Looks like a good start. 

5x multipost.


----------



## harrynolan27 (Dec 31, 2015)

Cmeister said:


> Looks like a good start.
> 
> 5x multipost.


I know, my bad. I've asked the mods to remove the multi posts, I had no idea they had to be approved first.


----------



## Cmeister (Jul 5, 2009)

The Rotala on the right hand side looks sharp!


----------



## ckeep22 (Nov 25, 2015)

I almost bought one of these tanks. Is the new light you put in a direct replacement for the stock light?


----------



## harrynolan27 (Dec 31, 2015)

ckeep22 said:


> I almost bought one of these tanks. Is the new light you put in a direct replacement for the stock light?
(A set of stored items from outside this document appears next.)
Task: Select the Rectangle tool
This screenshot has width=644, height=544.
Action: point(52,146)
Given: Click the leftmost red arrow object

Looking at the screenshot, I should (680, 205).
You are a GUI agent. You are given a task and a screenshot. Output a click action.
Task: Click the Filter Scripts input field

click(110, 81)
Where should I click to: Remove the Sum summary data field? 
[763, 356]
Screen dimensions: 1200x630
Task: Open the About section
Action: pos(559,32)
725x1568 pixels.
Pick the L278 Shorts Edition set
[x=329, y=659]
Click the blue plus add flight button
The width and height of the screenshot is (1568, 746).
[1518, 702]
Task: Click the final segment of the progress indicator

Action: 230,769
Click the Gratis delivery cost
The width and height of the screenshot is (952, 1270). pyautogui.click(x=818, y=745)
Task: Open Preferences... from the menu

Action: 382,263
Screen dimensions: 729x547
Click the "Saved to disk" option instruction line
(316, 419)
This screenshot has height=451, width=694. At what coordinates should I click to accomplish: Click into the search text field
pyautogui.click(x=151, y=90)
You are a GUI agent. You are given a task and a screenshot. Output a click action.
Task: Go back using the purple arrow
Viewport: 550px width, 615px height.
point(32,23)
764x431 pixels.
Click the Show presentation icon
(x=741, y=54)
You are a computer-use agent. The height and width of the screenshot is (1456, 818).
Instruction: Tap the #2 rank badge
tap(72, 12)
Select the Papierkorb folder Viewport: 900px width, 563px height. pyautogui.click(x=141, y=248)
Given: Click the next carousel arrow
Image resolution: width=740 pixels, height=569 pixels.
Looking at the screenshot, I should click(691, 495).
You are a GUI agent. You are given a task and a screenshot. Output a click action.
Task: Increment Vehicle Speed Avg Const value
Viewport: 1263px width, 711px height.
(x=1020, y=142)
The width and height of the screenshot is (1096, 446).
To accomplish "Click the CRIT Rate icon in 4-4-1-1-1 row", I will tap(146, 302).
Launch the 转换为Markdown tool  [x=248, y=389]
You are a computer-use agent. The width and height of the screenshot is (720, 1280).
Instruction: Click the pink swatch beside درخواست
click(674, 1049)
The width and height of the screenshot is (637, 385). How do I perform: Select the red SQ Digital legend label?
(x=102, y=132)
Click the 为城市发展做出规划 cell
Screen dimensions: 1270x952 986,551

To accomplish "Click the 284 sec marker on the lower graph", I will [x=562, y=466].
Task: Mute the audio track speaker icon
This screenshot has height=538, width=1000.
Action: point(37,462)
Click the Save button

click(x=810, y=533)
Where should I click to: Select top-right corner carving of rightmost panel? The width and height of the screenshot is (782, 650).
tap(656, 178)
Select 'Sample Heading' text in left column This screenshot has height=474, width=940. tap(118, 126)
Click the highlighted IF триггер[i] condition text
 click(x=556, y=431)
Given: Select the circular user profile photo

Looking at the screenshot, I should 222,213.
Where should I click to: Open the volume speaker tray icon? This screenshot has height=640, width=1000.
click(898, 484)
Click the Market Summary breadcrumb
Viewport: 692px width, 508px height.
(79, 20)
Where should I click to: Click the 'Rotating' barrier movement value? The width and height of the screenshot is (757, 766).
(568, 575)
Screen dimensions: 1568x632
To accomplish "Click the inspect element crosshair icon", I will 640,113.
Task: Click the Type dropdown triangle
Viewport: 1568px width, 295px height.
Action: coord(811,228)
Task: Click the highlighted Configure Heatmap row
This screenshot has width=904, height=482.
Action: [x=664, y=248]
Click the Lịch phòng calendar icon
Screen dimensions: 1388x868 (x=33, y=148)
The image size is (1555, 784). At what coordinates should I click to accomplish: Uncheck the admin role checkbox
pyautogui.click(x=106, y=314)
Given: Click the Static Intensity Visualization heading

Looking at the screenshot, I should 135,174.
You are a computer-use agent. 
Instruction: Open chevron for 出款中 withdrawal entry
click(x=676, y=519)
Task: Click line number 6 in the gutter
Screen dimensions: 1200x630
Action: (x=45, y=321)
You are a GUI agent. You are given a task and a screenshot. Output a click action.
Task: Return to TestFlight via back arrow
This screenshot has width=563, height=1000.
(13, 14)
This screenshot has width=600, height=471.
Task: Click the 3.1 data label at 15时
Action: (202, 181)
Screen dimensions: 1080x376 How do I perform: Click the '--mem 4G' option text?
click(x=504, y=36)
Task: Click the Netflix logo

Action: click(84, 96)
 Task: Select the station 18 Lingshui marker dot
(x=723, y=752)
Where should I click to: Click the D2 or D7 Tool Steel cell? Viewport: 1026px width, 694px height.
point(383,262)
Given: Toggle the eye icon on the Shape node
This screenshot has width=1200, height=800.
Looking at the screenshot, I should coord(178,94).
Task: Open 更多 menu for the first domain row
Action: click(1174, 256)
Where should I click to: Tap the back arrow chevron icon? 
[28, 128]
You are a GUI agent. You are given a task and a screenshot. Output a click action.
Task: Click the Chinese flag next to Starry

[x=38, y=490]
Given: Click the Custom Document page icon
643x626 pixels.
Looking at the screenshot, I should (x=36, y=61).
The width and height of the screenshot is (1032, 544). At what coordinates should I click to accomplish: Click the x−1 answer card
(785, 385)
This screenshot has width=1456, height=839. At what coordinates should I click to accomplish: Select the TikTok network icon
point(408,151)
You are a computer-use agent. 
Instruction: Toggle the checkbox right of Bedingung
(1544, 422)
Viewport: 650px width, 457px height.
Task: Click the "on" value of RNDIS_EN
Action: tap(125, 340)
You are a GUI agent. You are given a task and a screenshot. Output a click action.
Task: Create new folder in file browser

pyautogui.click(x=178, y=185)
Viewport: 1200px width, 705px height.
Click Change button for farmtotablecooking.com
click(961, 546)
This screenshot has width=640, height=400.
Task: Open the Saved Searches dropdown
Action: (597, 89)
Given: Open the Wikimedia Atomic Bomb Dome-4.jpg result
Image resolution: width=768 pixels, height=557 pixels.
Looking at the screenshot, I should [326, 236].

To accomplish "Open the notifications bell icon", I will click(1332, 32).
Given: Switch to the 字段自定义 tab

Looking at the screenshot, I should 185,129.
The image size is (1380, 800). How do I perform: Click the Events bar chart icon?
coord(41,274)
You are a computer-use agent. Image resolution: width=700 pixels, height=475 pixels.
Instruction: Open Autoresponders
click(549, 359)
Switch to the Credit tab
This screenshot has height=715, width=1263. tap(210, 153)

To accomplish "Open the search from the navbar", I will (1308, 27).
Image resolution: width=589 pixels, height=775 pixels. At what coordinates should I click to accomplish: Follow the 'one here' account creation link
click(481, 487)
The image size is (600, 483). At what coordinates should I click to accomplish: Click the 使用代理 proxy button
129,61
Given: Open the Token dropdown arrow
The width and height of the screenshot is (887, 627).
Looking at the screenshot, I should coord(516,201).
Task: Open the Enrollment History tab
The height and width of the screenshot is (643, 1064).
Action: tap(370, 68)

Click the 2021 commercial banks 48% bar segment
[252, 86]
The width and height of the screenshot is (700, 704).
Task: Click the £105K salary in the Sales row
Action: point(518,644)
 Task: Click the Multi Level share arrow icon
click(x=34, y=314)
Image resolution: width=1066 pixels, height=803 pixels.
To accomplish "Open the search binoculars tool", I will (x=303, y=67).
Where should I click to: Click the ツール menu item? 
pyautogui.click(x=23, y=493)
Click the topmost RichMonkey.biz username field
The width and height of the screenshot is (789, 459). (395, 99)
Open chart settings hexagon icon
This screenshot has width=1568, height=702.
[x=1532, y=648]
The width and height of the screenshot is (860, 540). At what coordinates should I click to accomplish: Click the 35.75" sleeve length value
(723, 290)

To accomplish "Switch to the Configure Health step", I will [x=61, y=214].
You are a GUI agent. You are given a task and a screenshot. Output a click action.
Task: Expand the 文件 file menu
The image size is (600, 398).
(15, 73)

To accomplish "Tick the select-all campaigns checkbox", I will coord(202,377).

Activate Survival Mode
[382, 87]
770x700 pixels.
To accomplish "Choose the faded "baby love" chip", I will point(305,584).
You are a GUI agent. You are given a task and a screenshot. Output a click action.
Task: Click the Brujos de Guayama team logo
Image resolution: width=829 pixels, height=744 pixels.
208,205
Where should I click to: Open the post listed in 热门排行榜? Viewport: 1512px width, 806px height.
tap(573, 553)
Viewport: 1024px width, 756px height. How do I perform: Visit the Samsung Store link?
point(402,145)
What I did was cut the tabs that are holding the stock lights on and moved them forward with some double sided loctite tape, then I bought a 16" finnex stingray and used the included mounting brackets to bolt it to the hood. It fits perfectly between the hob filter cut out and the feeding hole. If someone else were to do the same as me I would suggest getting the 20" stingray as I've got about 5" of no light on each side. The 20" finnex needs 21" to mount inside the hood and it would fit perfectly and give better lighting. I've read somewhere that at 16" from the subrate the par for this light should be around 21-23 so I'm on the low side of light. Everything has new growth though, including algae haha but I think that's more of my nutrients and co2 dosing.


----------



## Oddie65 (Aug 4, 2016)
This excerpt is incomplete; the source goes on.